Studio album by Boney James
- Released: February 3, 2009
- Genre: Smooth jazz
- Length: 48:15
- Label: Concord
- Producer: Boney James

Boney James chronology
| Christmas Present (2007) | Send One Your Love (2009) | Contact (2011) |

Singles from Send One Your Love
- "Don't Let Me Be Lonely Tonight" Released: 2009;

= Send One Your Love (album) =

Send One Your Love is the twelfth studio album by jazz saxophonist Boney James, released in 2009.
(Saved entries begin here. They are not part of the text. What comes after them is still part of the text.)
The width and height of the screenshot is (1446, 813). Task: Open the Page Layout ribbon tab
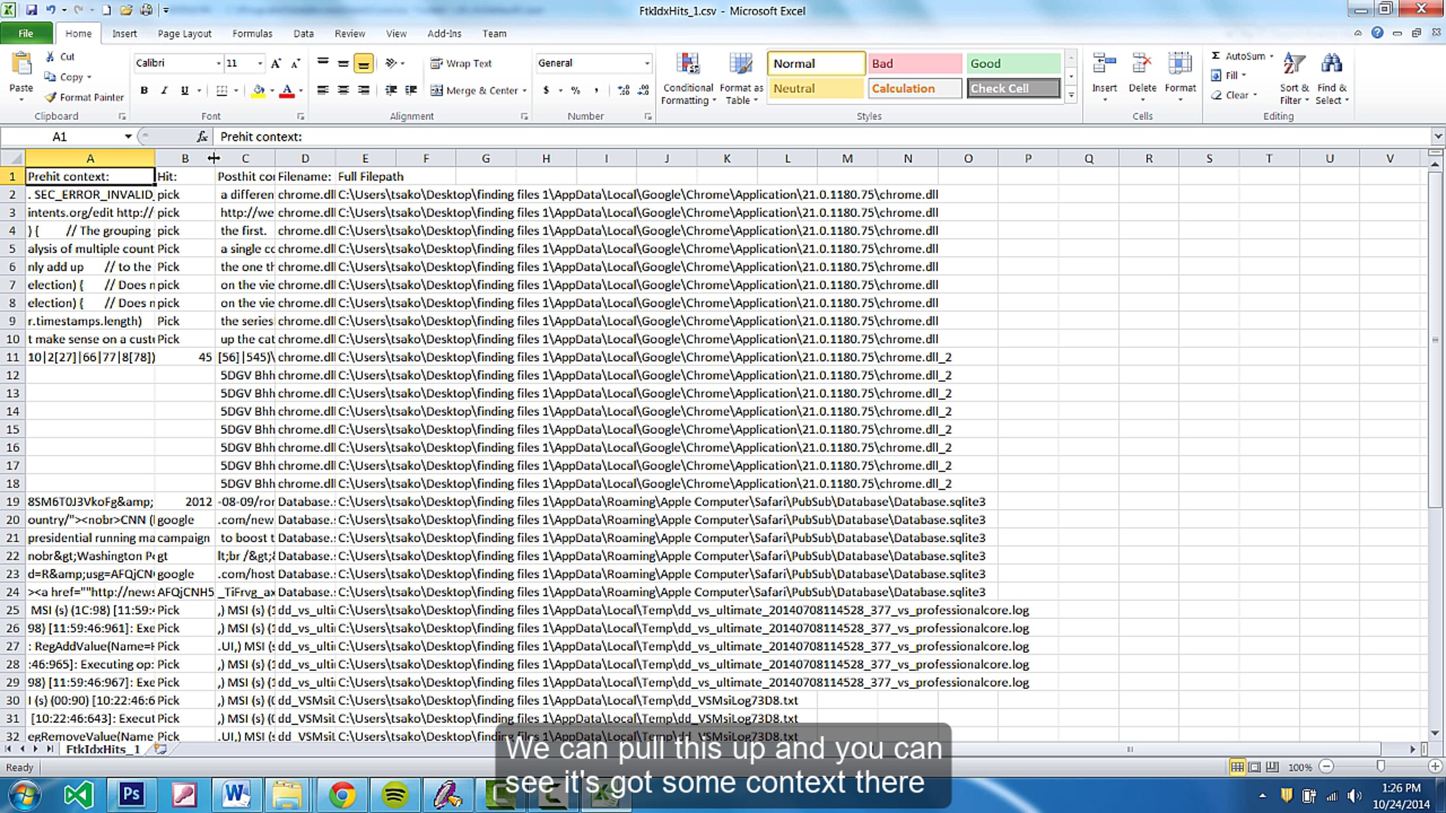pos(184,34)
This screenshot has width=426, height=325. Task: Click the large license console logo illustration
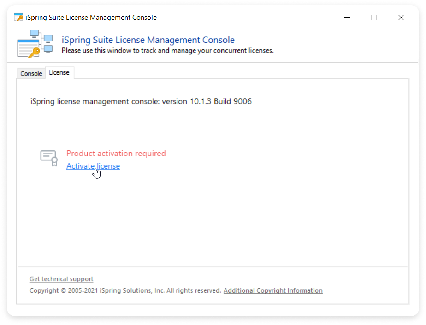click(x=35, y=43)
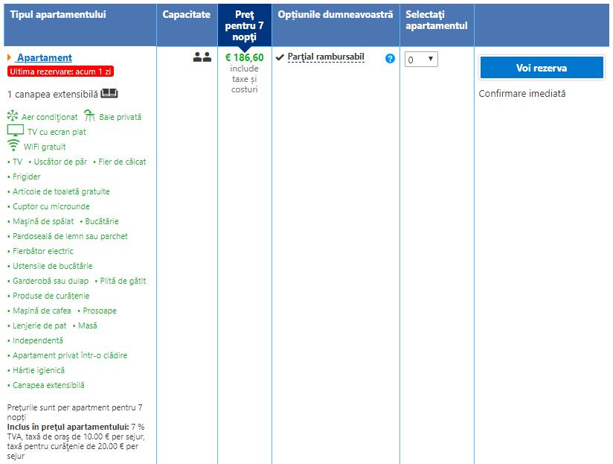
Task: Click the Selectați apartamentul column header
Action: tap(436, 20)
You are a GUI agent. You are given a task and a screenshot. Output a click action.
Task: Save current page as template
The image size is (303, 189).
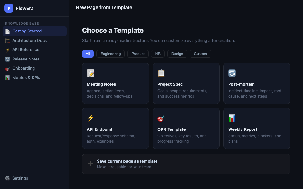tap(127, 161)
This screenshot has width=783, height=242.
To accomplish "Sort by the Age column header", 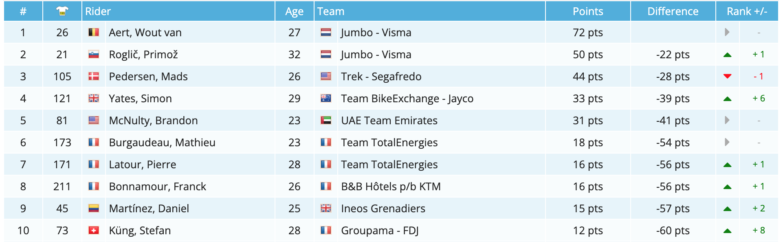I will coord(294,11).
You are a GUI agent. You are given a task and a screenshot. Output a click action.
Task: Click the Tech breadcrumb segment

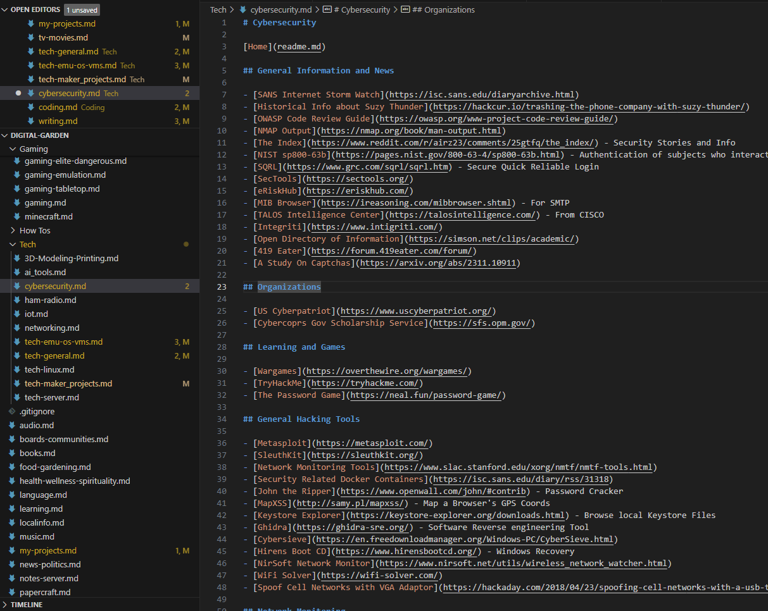pyautogui.click(x=218, y=9)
The cover of James Taylor's "Don't Let Me Be Lonely Tonight", featuring guest vocalist Quinn, was the only non-instrumental track on the album. It was released as a single, and was nominated for the Grammy Award for Best Traditional R&B Performance in 2010.

==Track listing==

| No. | Title | Writer(s) | Length |
|---|---|---|---|
| 1. | "Wanna Show U Sumthin'" | Boney James | 5:25 |
| 2. | "Send One Your Love" | Stevie Wonder | 4:35 |
| 3. | "Stop, Look, Listen (To Your Heart)" | Thom Bell and Linda Creed | 4:57 |
| 4. | "Touch" | John Klemmer | 3:47 |
| 5. | "Don't Let Me Be Lonely Tonight" | James Taylor | 4:17 |
| 6. | "Hold On Tight" | Boney James | 5:05 |
| 7. | "I'm Gonna Love You Just a Little More Baby" | Barry White | 4:30 |
| 8. | "City of Light" | Boney James and Tim Carmon | 5:24 |
| 9. | "Butter" | Boney James | 5:05 |
| 10. | "I'll Be Good to You" | The Brothers Johnson and Sonora Sam | 5:10 |

== Personnel ==
- Boney James – arrangements, tenor saxophone (1, 3–6, 9, 10), soprano saxophone (2), keyboards (4, 9), programming (4, 5, 6), alto saxophone (7, 8)
- Tim Carmon – keyboards (1–8, 10), arrangements (2, 7, 10), keyboard bass (5, 7, 10)
- Mark Ellis Stephens – keyboards (9), keyboard bass (9)
- Dean Parks – guitars (2, 4, 8)
- Rob Bacon – guitars (3, 5, 10)
- Agape – guitars (6)
- Alex Al – bass (1–4, 6, 8)
- Lil' John Roberts – drums (1, 2, 8), cymbals (4)
- Teddy Campbell – drums (3, 7, 9, 10), cymbals (6)
- Lenny Castro – percussion (1–4, 6–10)
- Stefan Harris – vibraphone (8)
- Sue Ann Carwell – vocals (1)
- Kimberly Brewer – vocals (2, 10)
- Lynne Fiddmont – vocals (2, 10)
- Kenya Hathaway – vocals (2, 10)
- Lamont Van Hook – vocals (3, 10)
- Lily Mariye – touch (4)
- Quinn – vocals (5)

String section (Tracks 2, 6, 7 & 8)
- Jerry Hey – arrangements
- Ralph Morrison – concertmaster
- Stephen Erdody, Paula Hochhalter, Christina Soule and Cecilia Tsan – cello
- Marlow Fisher, Roland Kato, Shawn Mann and Victoria Miskolczy – viola
- Nina Evluhov, Julie Gigante, Henry Gronnier, Alan Grunfeld, Tamara Hatwan, Aimee Kreston, Ralph Morrison, Sara Parkins, Katia Popov, Tereza Stanislav, Sarah Thornblade and Josefina Vergara – violin

== Production ==
- Boney James – producer, recording
- Isaiah Abolin – recording
- Dave Rideau – recording
- Bill Schnee – recording, mixing
- Cliff Allen – assistant engineer
- Darius Fong – assistant engineer
- Steve Genewick – assistant engineer
- Eric Rennaker – assistant engineer
- Paul Smith – assistant engineer
- Sangwook "Sunny" Nam – mastering
- Lexy Shroyer – production coordinator
- Gravillias, Inc. – art direction, design
- Harper Smith – photography
- Annie Wolfson – grooming
- Melissa Orndorff – stylist
- Direct Management Group, Inc. – management

Studios
- Recorded at The Backyard and Westlake Studios (Los Angeles, California); Capitol Studios and Sunset Sound (Hollywood, California); Schnee Studios (North Hollywood, California); Legacy Recording Studios (New York City, New York).
- Mixed at Schnee Studios
- Mastered at The Mastering Lab (Ojai, California).